While Starbucks will continue to benefit from digital enhancements, expanded menu offerings and personalized marketing, the stock’s upside may be limited until the company can get its customers opening their wallets a bit wider.

[See: 7 Stock Turnaround Champions.]

Starbucks reported that customer spending growth declined from 8 percent in fiscal 2017 to “mid-single digits” in the first quarter.

According to Wedbush analyst Nick Setyan, there’s no clear reason to expect Starbucks to report same-store sales numbers above consensus expectations given that slowing growth. Following Wedbush’s latest round of store checks, the firm estimates that Starbucks grew its U.S. same-store sales by about 1.8 percent in its fiscal second quarter, roughly in line with consensus expectations of 2 percent growth.

Setyan says Starbucks has enough momentum to hit consensus expectations of 3 percent same-store sales growth in the second half of 2018, but the lack of growth catalysts will make it difficult for the company to live up to longer-term expectations. Wedbush is forecasting just 2.5 percent same-store sales growth in fiscal 2019. That estimate is below consensus expectations of 3.3 percent growth and the company’s guidance of 3 to 5 percent growth.

“We expect the absence of [fiscal year 2018] EPS headwinds, such as the sale of the Tazo business and the conversion of the Taiwan and Singapore operations to a licensed business model, to allow FY19 EPS growth to reach the current consensus expectation of 12 percent, or the low end of management’s 12 to 15 percent long-term EPS growth target,” Setyan says. “Nevertheless, we are increasingly cautious regarding the ability of Starbucks to achieve the low end of long-term guidance beyond FY19.”

While Setyan is skeptical Starbucks can hit its targets, Morningstar analyst R.J. Hottovy is not concerned about Starbucks’ lackluster U.S. traffic trends or its slowing growth.
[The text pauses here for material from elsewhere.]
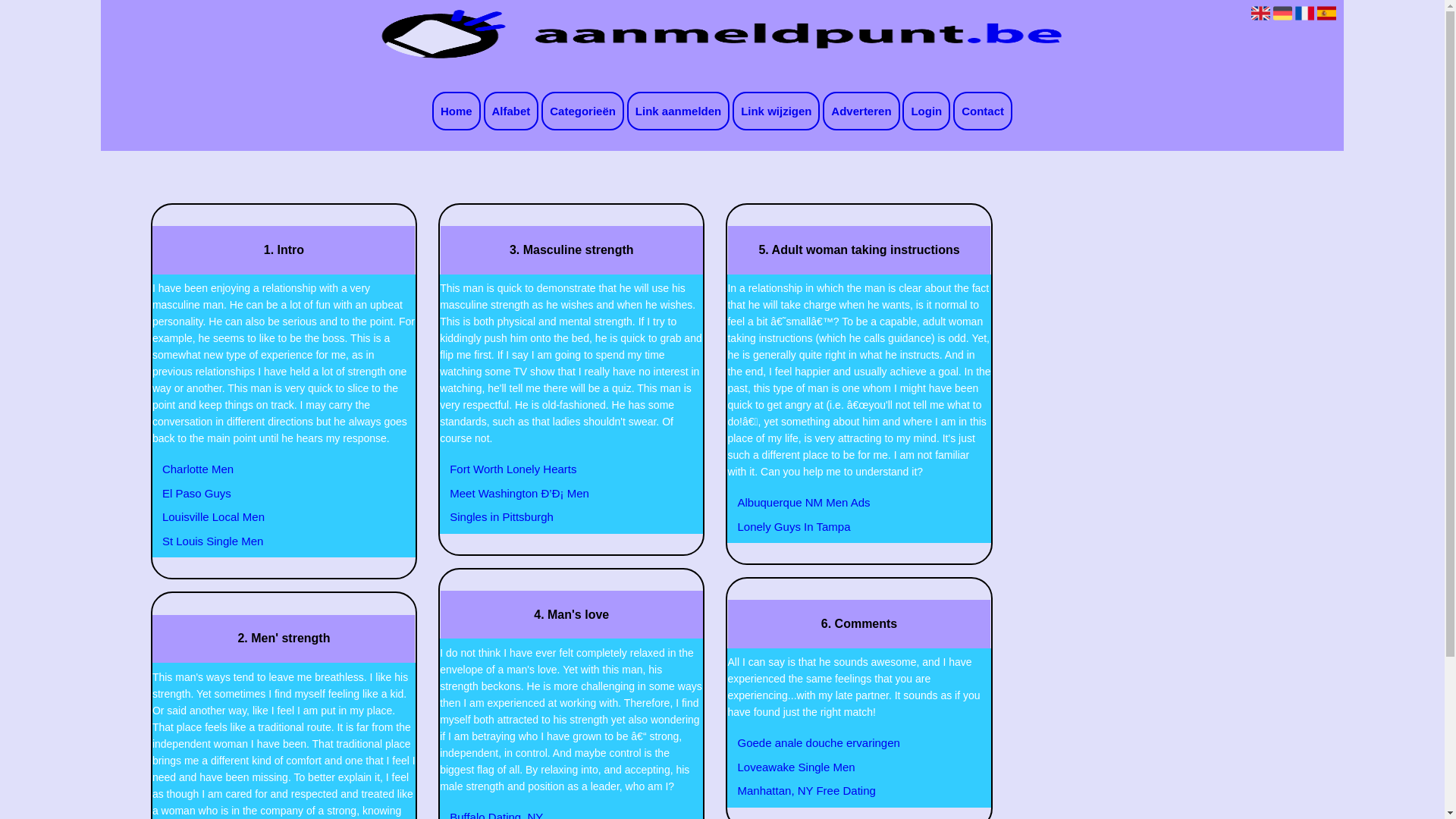 Image resolution: width=1456 pixels, height=819 pixels. What do you see at coordinates (154, 494) in the screenshot?
I see `'El Paso Guys'` at bounding box center [154, 494].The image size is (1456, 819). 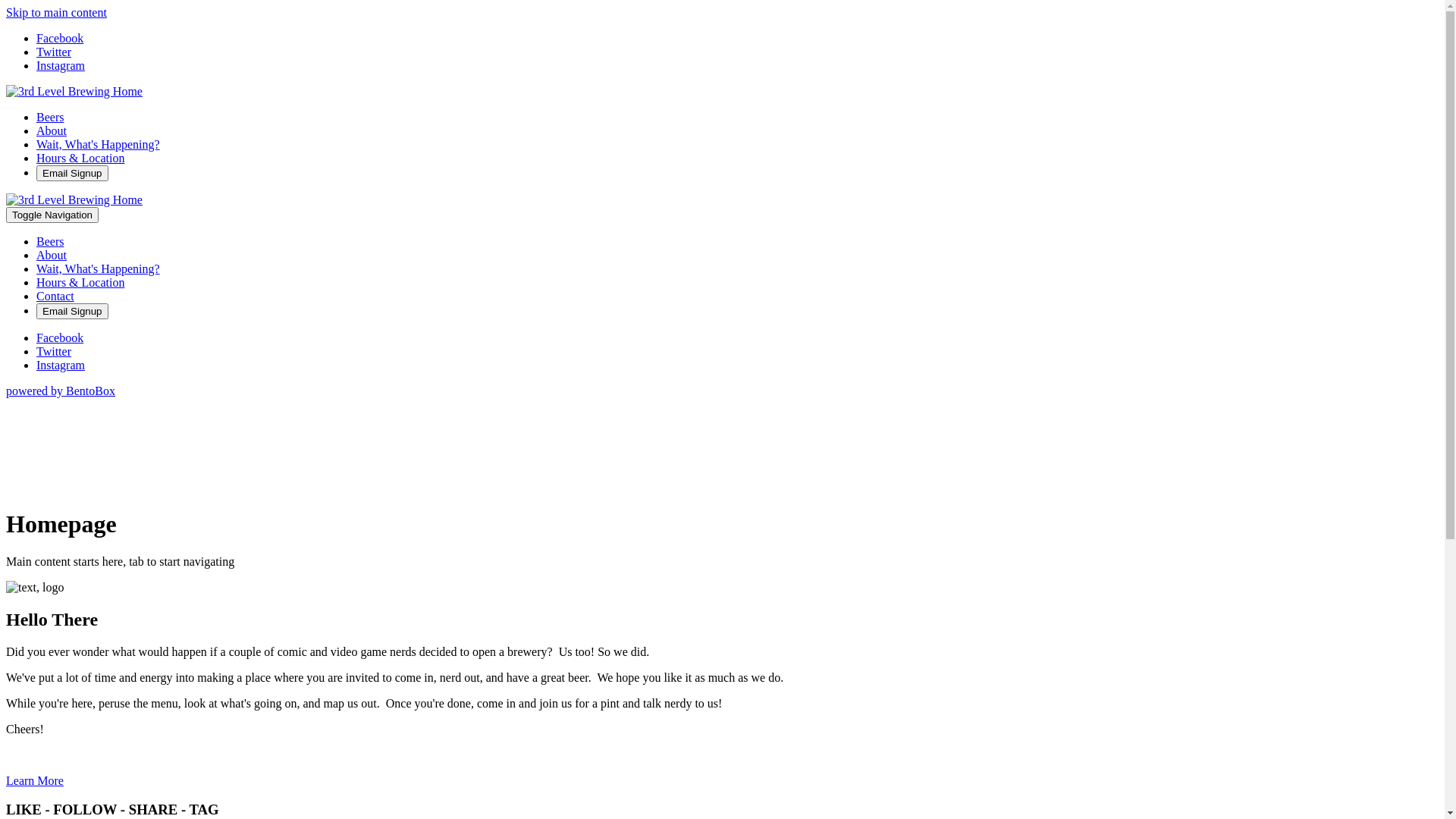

[See: 10 Investing Themes to Remember for 2018.]

“While we appreciate investor concern about transaction trends, we believe ultimately these metrics will improve through new menu innovations developed at its premium locations, improved loyalty member acquisition and engagement techniques and simplified store operations/technologies,” Hottovy says.

Wedbush has a “neutral” rating and $56 price target for Starbucks. Morningstar has an “undervalued” rating and $68 fair value estimate for SBUX stock.